◆ CHALLENGE ◆
Convert the data, from the line containing "Image resolution: width=408" through the last line inclusive, into a Markdown table with columns "Row" and "Line", skipping blank lines. Leave the pictures out.

◆ STORED DATA ◆
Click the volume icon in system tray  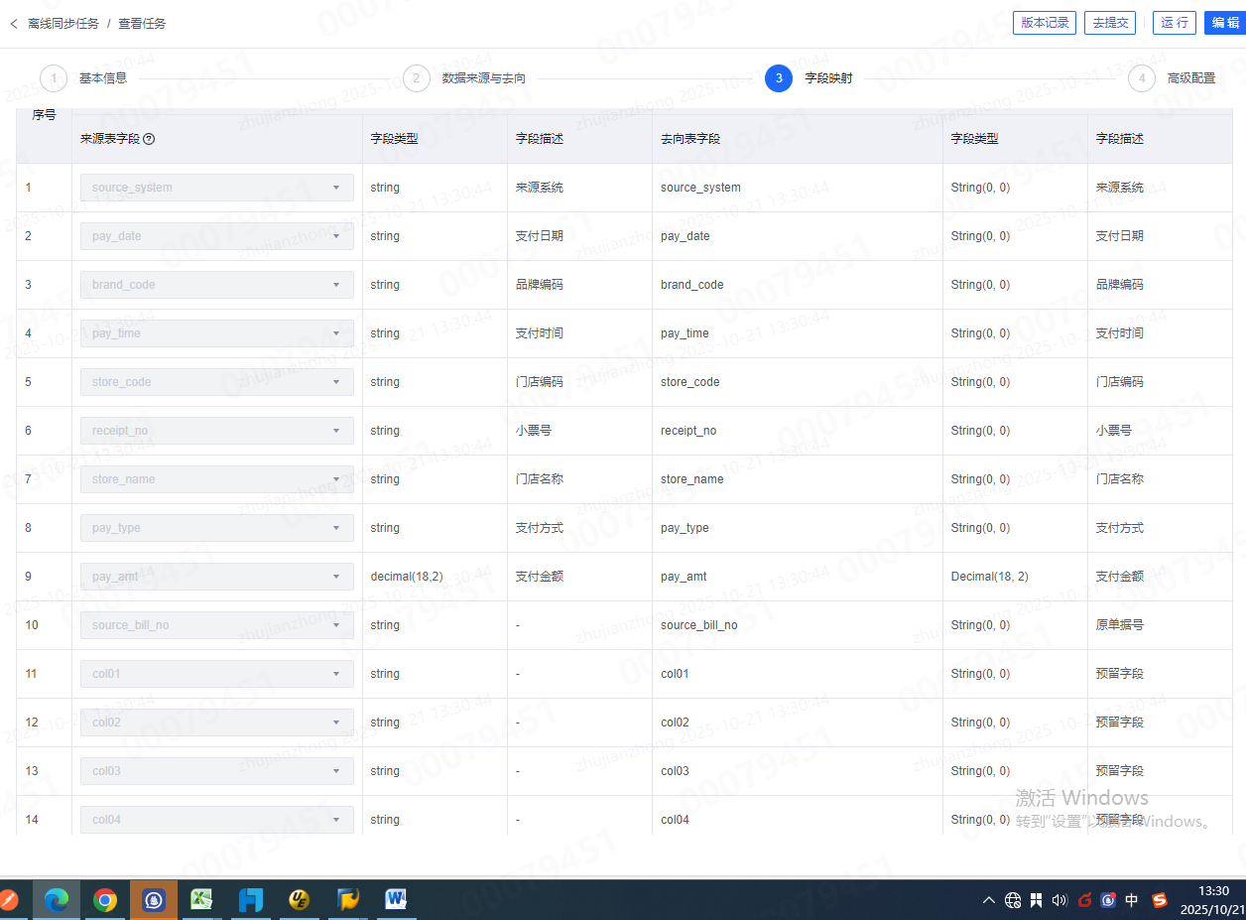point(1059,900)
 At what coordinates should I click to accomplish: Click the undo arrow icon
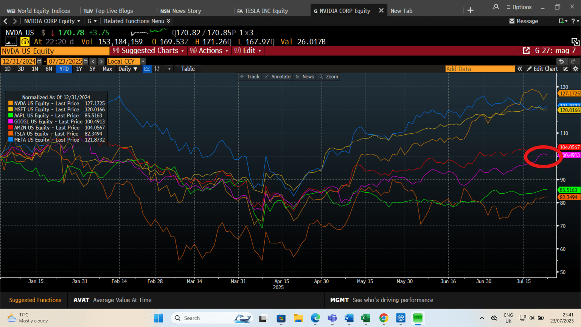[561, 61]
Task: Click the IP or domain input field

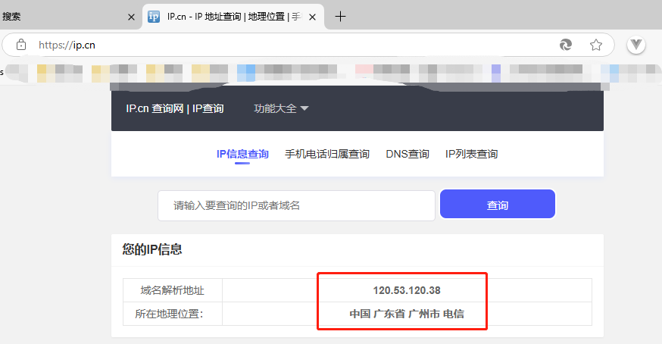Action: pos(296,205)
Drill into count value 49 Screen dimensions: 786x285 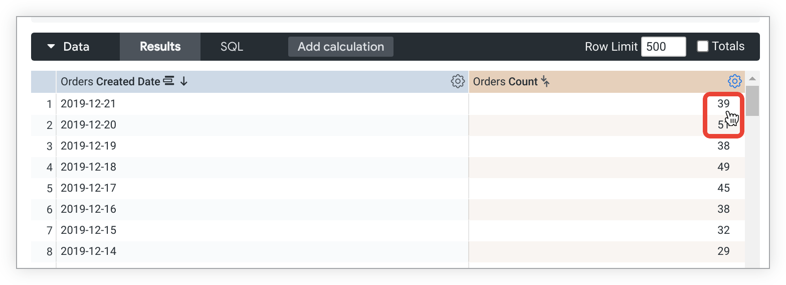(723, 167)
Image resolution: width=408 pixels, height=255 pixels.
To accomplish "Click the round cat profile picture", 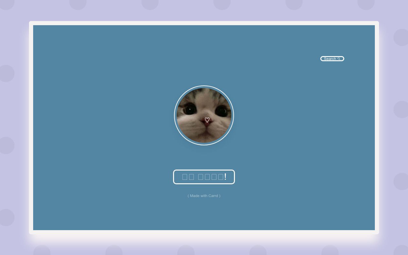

◆ ANSWER TO THE PROBLEM ◆
| Row | Line |
|---|---|
| 1 | Image resolution: width=408 pixels, height=255 pixels. |
| 2 | To accomplish "Click the round cat profile picture",  |